◆ **Your instructions**
According to the passage on OOP and programming principles, which key should get far more extended use to pop up help?

◆ **Source**
** START **
I think these principles are clearer than is OOP in terms of basic terms to
think about computing and programming, and are so in quite a few
respects. Also, the abbreviations found and their explanations have a
certain fittingness and justness - or so it would seem to me. (I do believe
there is ethically decent commercial computing, but I also think it does not
bear the name of MicroSoft. Similarly, there is ethically decent private
enterprise, but rarely by monopolies and oligopolies.)
Also, from my point of view, OOP in programming practice does come down to
the having access to classes of programs that are precompiled and only need
their parameters fixed - think of the "property-lists" Delphi shows
- and see On what the Smalltalk
System Browsers show.
One of the things that is part of the above notion is a FAR more extended use
of - say - the F1-key to pop up help in the form of a menu-list of the
possibilities in the context plus comments (help-balloons, say, in the
Squeak-way) of these list, and an option to a more comprehensive help. (Namely,
a full User Manual that explains all of the environment and the language.)
** END **
◆ **Data lines**
** START **
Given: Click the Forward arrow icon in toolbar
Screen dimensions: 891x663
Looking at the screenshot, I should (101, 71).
** END **
** START **
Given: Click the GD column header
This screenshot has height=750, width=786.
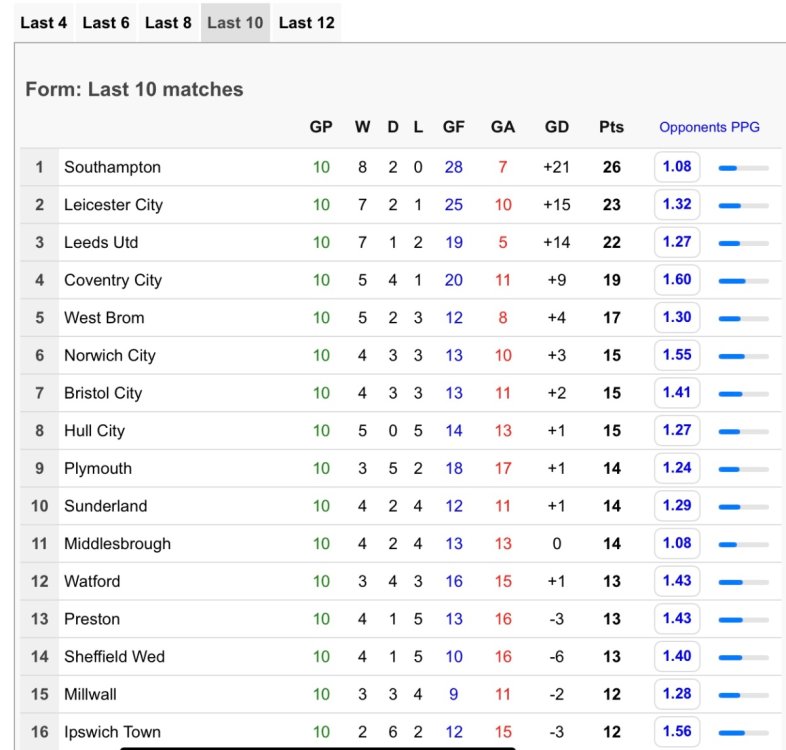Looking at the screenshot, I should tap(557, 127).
** END **
** START **
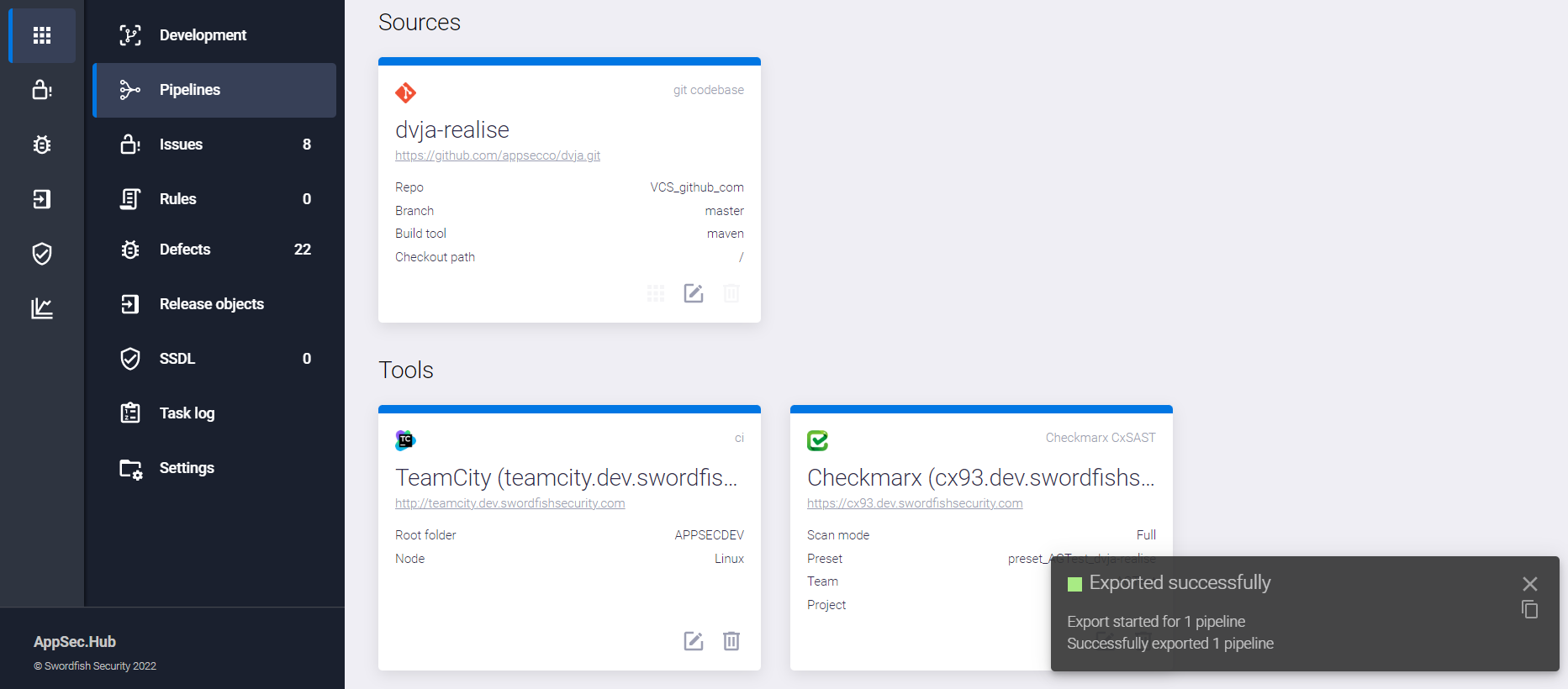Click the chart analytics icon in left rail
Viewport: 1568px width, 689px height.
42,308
** END **
◆ **Result for this task**
The F1 key.